Comme nombre d’auteurs, Moonkey a fait ses premiers pas en créant ses propre fanzines, et en travaillant ses propres histoires, influencées par le manga et l’animation japonaise. Cette passion pour la BD nippone et l’animation poussa le jeune auteur à partir pour le Japon où il décrocha trois rendez-vous avec les plus grandes maisons d’éditions japonaises : la Shueisha, Shogakukan et la Kôdansha. Si ces entretiens ne débouchèrent pas sur un contrat en bonne et due forme, Moonkey attira néanmoins l’attention de la Shôgakukan sur son travail (on lira le trépident récit de cette escapade japonaise sur : le site de l’auteur ). Cette rencontre ratée fut pourtant un élément déclencheur indirect de son embauche dans l’écurie Pika. Voilà pourquoi nous commencerons notre interview sur ce « début dans la vie » bien singulier…
? Tu as suivi un parcours très intéressant comme jeune auteur, dont le point d’orgue a été cette rencontre avec les grandes maisons d’éditions nippones.

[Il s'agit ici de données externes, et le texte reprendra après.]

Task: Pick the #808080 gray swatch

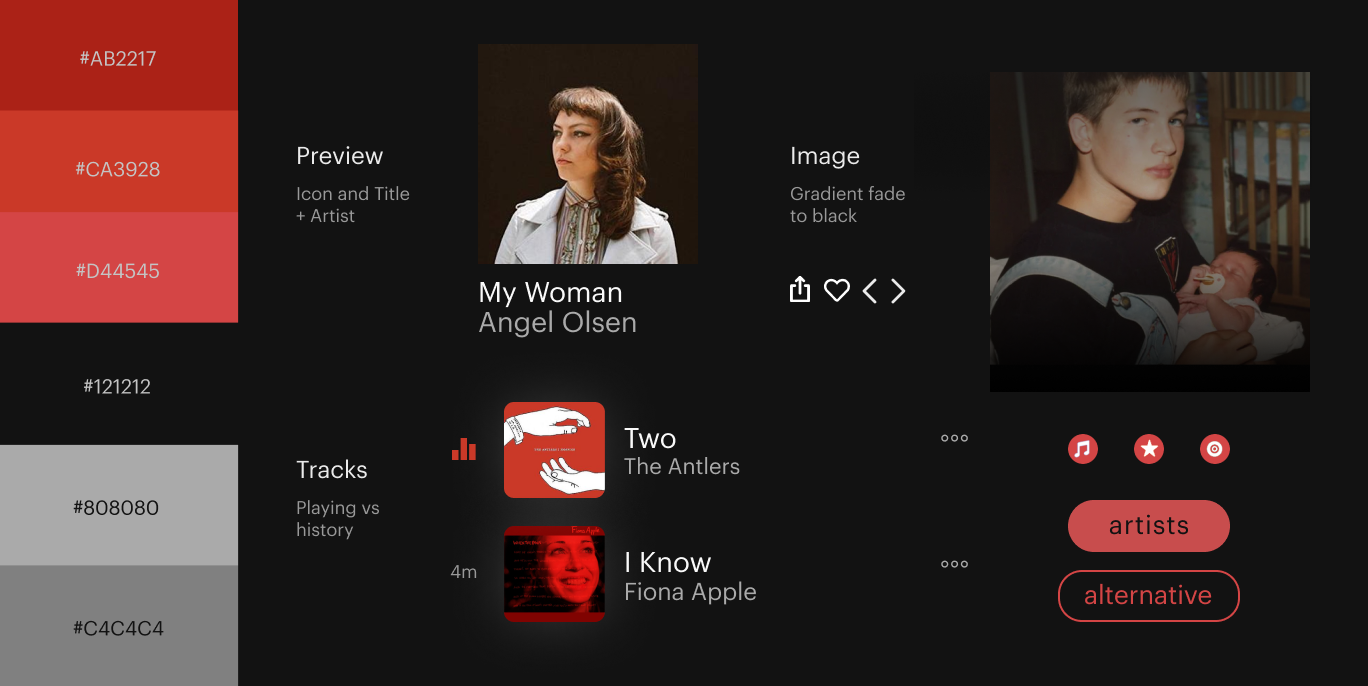Action: click(118, 505)
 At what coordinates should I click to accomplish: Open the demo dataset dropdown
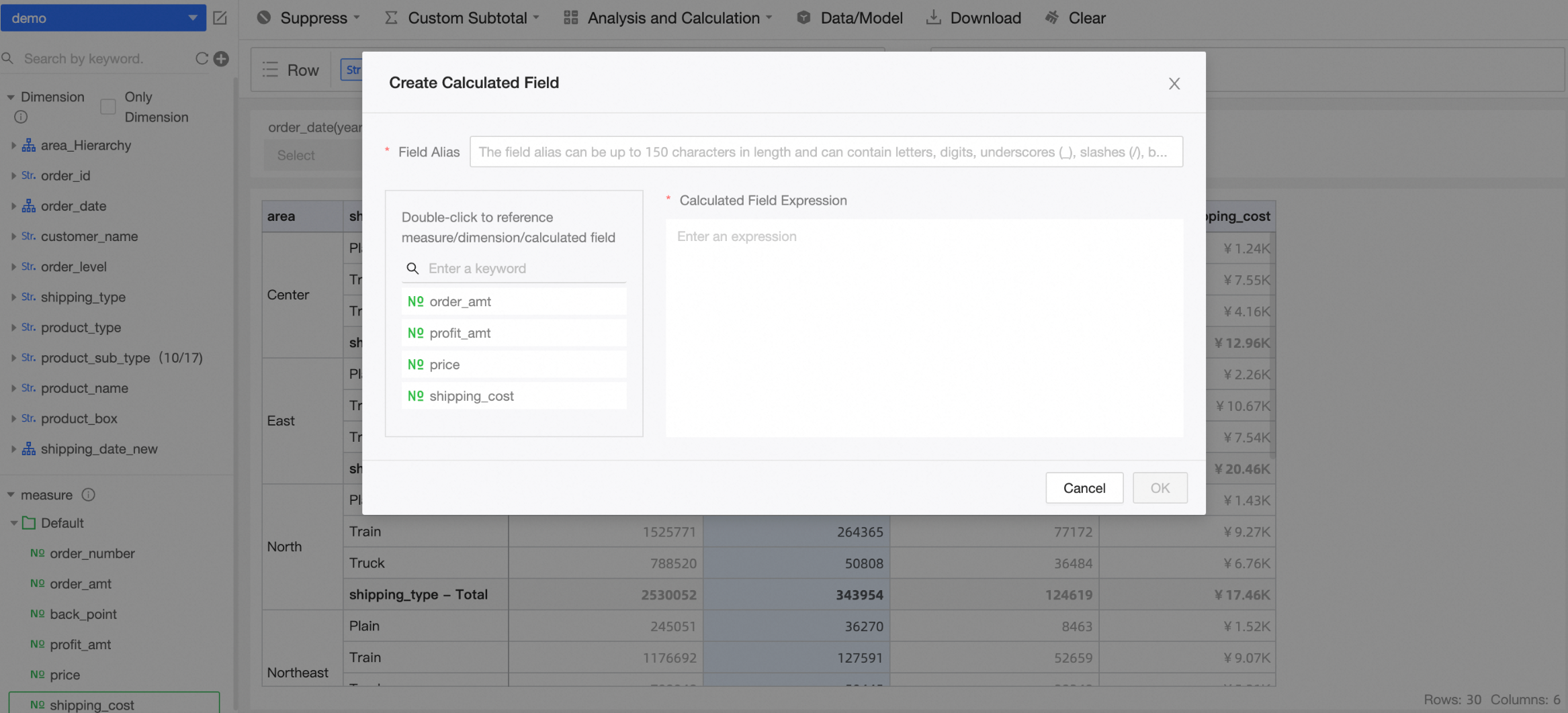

Comment pousse-t-on le culot aussi loin ?
! Ah… Je dirais qu’il s’agit de l’inconscience de la jeunesse et du désir très fort de travailler là bas. Aujourd’hui, je pense que ça n’aurait pas été possible de gérer les relations avec un éditeur japonais, question temps et compréhension. Je me débrouille en japonais et ma compagne maîtrise mieux la langue, mais bon, cela aurait été trop dur. On fait les choses à fond ou bien on ne les fait pas.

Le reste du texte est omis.